The following medicines or drugs may also interact with this drug:

• Drugs that lengthen the QT period (an abnormal heart rhythm).

Uses of Goserelin in Specific Populations:

• Usage in Lactating Patients- Whether Goserelin is excreted in human milk is unknown. Lactating rats secrete Goserelin in their milk. Given that many medications are excreted in human milk and that the drug may have major negative effects on nursing infants, a choice should be made regarding whether to stop breastfeeding or stop taking the medication while also considering how important the medication is to the mother.

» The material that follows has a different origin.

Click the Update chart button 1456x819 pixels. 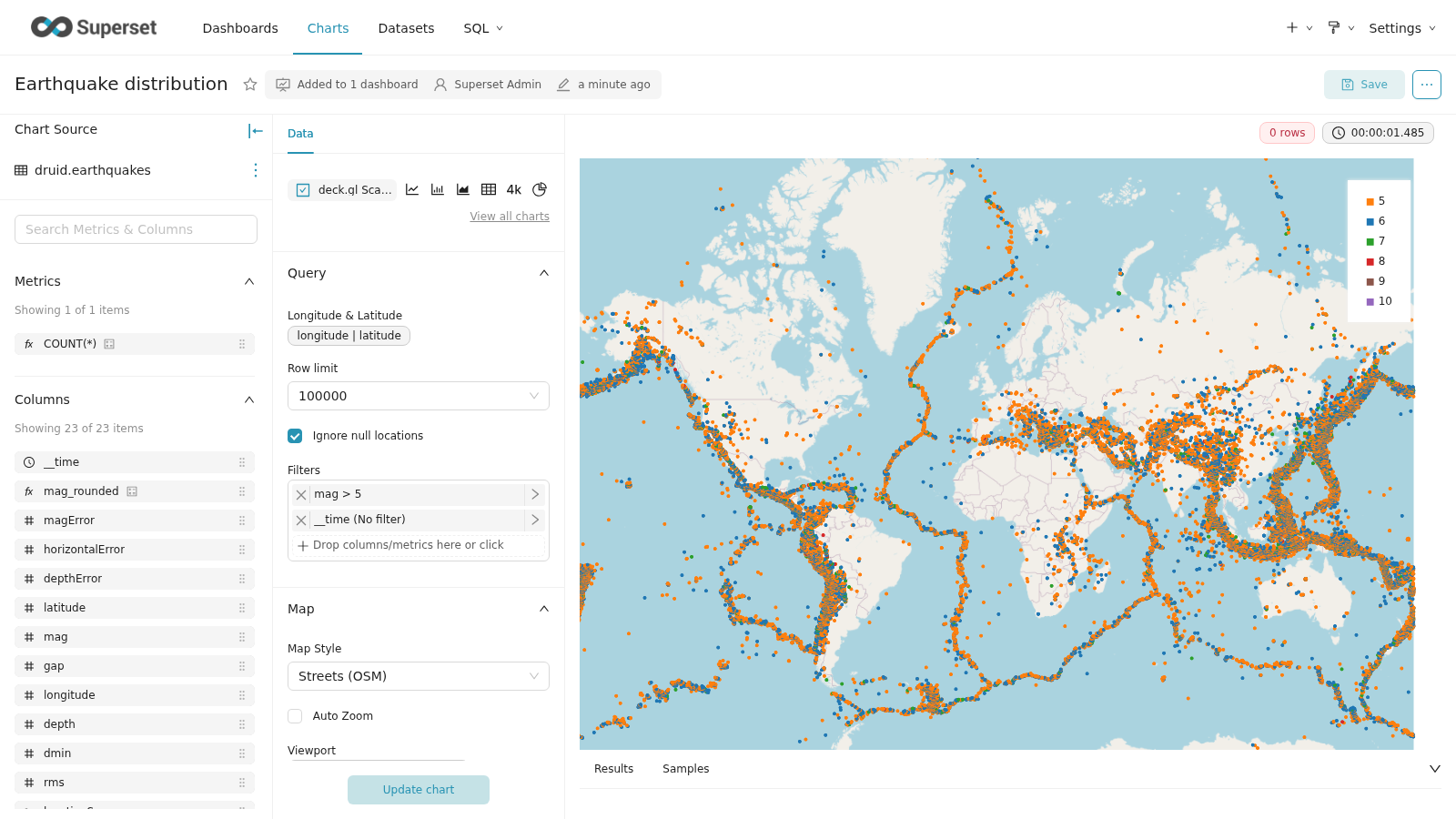coord(419,790)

• Usage in Pregnant Patients- Goserelin is classified as Pregnancy Category D for pregnant individuals with advanced breast cancer and Category X for those with endometriosis or a thinned endometrium. It is not recommended during pregnancy unless used for the palliative treatment of advanced breast cancer, as its use in pregnant women has not been adequately studied.

Goserelin can harm a fetus, as shown by its mechanism of action and reports of increased pregnancy loss in animal studies. It crosses the placenta when administered subcutaneously to rats and rabbits. In these studies, Goserelin increased preimplantation loss and resorptions and caused dose-dependent umbilical hernias in offspring. Patients should be informed of the potential risks to the fetus, including a higher risk of miscarriage due to hormone changes.

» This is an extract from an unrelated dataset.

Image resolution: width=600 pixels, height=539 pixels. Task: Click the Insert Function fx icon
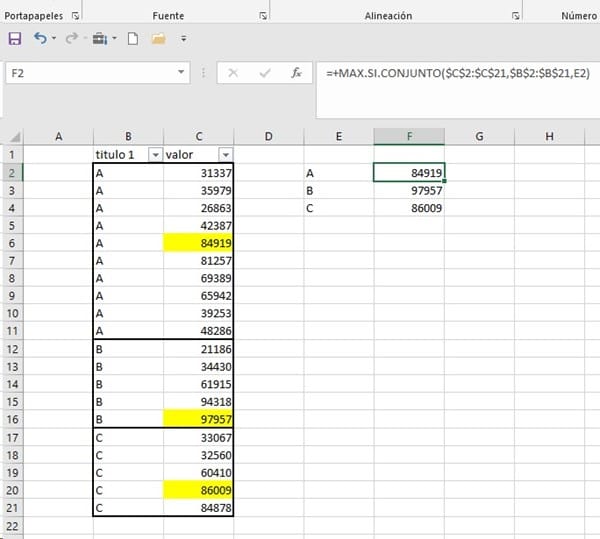coord(296,73)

• Usage in Patients With Renal Insufficiency- In clinical trials with the solution formulation of Goserelin, male patients with impaired renal function, as opposed to subjects with normal renal function, had a decreased total body clearance, an increased serum elimination half-life, and decreased creatinine clearance from the body. It is uncertain how decreased Goserelin clearance brought on by compromised renal function affects the efficacy and toxicity of medications in females. There is no evidence from pharmacokinetic investigations in patients with renal impairment that the dose should be adjusted when using the depot formulation.

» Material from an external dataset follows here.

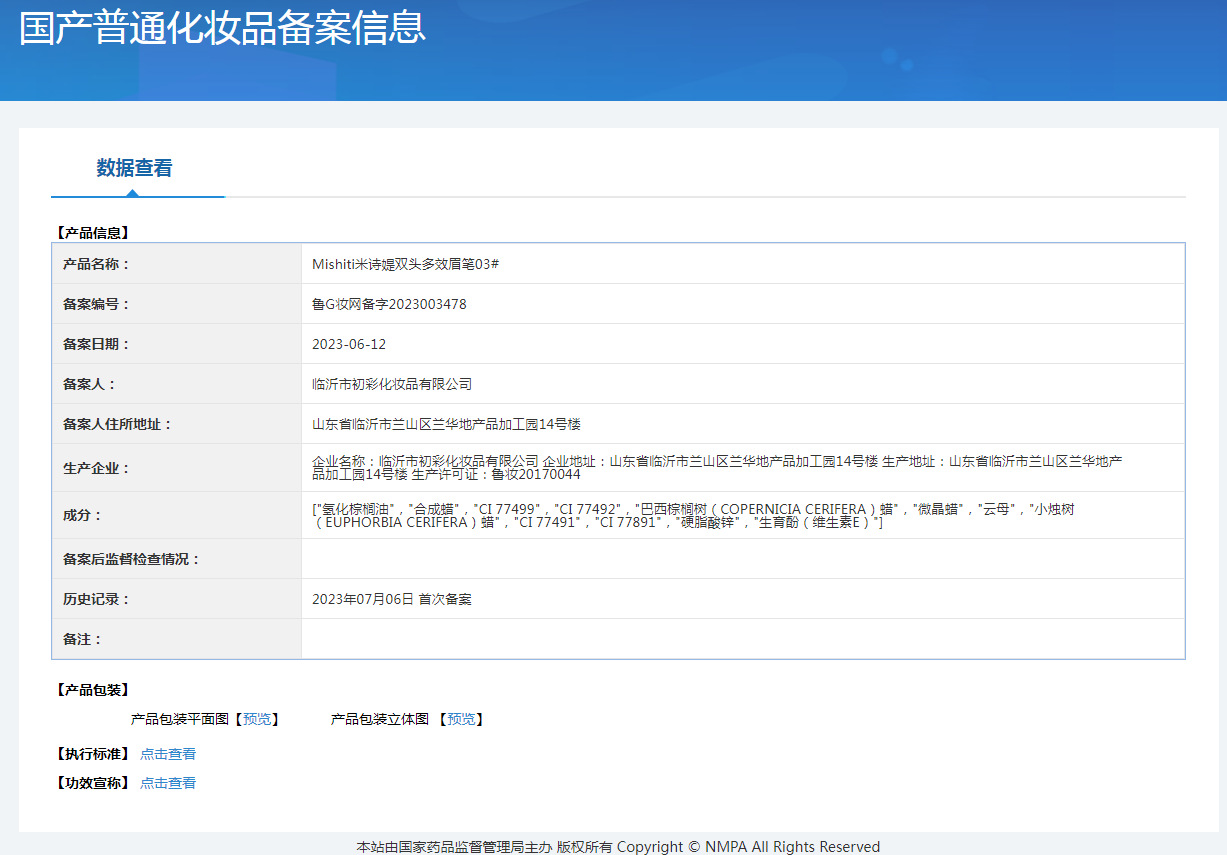Click the NMPA copyright footer text
The image size is (1227, 855).
coord(618,847)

• Usage in Geriatric Patients- There is no need to change the dosage when giving Goserelin to male geriatric patients. Women over 65 have not been investigated with Goserelin.

• Usage in Pediatric Patients- Pediatric patients' safety and efficacy have not been confirmed.

• Usage in Obese Patients- With each kilogram of body weight added, there was a roughly 1 to 2.5 percent drop in the AUC after the administration of a 10.8 mg depot. Testosterone levels in obese patients who have not shown a therapeutic response need to be closely watched.

• Usage in Patients With Hepatic Insufficiency- When treated with a 250 mcg subcutaneous formulation of Goserelin, normal subjects and patients with mild hepatic impairment had comparable total body clearances and serum elimination half-lives. According to a pharmacokinetic study, people with somewhat impaired liver function do not require a dose change. Goserelin pharmacokinetic data in patients with severe hepatic insufficiency are lacking.